(Pixel coordinate grounding data)
________________________

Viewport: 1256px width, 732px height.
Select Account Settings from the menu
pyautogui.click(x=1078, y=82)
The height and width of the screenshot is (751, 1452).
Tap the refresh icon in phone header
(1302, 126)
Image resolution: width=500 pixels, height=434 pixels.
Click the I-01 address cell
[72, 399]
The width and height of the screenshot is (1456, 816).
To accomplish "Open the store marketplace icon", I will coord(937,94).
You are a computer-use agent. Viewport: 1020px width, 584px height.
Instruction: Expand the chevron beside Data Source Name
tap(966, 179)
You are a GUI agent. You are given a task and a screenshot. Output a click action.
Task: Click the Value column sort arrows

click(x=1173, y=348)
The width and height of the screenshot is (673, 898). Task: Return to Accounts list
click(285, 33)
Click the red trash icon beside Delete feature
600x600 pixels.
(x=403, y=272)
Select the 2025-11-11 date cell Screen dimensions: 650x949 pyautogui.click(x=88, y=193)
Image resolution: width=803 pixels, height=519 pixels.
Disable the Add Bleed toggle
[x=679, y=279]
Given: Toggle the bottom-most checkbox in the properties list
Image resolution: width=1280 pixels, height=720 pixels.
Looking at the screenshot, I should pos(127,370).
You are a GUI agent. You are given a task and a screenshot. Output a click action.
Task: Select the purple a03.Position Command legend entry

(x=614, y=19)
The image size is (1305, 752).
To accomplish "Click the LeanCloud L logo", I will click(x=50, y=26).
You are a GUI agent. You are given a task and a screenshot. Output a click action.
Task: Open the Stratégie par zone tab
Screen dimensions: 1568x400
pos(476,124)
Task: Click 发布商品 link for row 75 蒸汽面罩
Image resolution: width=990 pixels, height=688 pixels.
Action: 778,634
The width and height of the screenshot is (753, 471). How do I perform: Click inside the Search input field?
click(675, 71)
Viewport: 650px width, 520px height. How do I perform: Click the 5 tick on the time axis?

________________________

Your answer must be the records themselves, output again exactly.

Answer for this exercise.
Viewport: 1256px width, 732px height.
Select Account Settings from the menu
pyautogui.click(x=1078, y=82)
The height and width of the screenshot is (751, 1452).
Tap the refresh icon in phone header
(1302, 126)
Image resolution: width=500 pixels, height=434 pixels.
Click the I-01 address cell
[72, 399]
The width and height of the screenshot is (1456, 816).
To accomplish "Open the store marketplace icon", I will coord(937,94).
You are a computer-use agent. Viewport: 1020px width, 584px height.
Instruction: Expand the chevron beside Data Source Name
tap(966, 179)
You are a GUI agent. You are given a task and a screenshot. Output a click action.
Task: Click the Value column sort arrows

click(x=1173, y=348)
The width and height of the screenshot is (673, 898). Task: Return to Accounts list
click(285, 33)
Click the red trash icon beside Delete feature
600x600 pixels.
(x=403, y=272)
Select the 2025-11-11 date cell Screen dimensions: 650x949 pyautogui.click(x=88, y=193)
Image resolution: width=803 pixels, height=519 pixels.
Disable the Add Bleed toggle
[x=679, y=279]
Given: Toggle the bottom-most checkbox in the properties list
Image resolution: width=1280 pixels, height=720 pixels.
Looking at the screenshot, I should pos(127,370).
You are a GUI agent. You are given a task and a screenshot. Output a click action.
Task: Select the purple a03.Position Command legend entry

(x=614, y=19)
The image size is (1305, 752).
To accomplish "Click the LeanCloud L logo", I will click(x=50, y=26).
You are a GUI agent. You are given a task and a screenshot. Output a click action.
Task: Open the Stratégie par zone tab
Screen dimensions: 1568x400
pos(476,124)
Task: Click 发布商品 link for row 75 蒸汽面罩
Image resolution: width=990 pixels, height=688 pixels.
Action: 778,634
The width and height of the screenshot is (753, 471). How do I perform: Click inside the Search input field?
click(675, 71)
Viewport: 650px width, 520px height. How do I perform: Click the 5 tick on the time axis?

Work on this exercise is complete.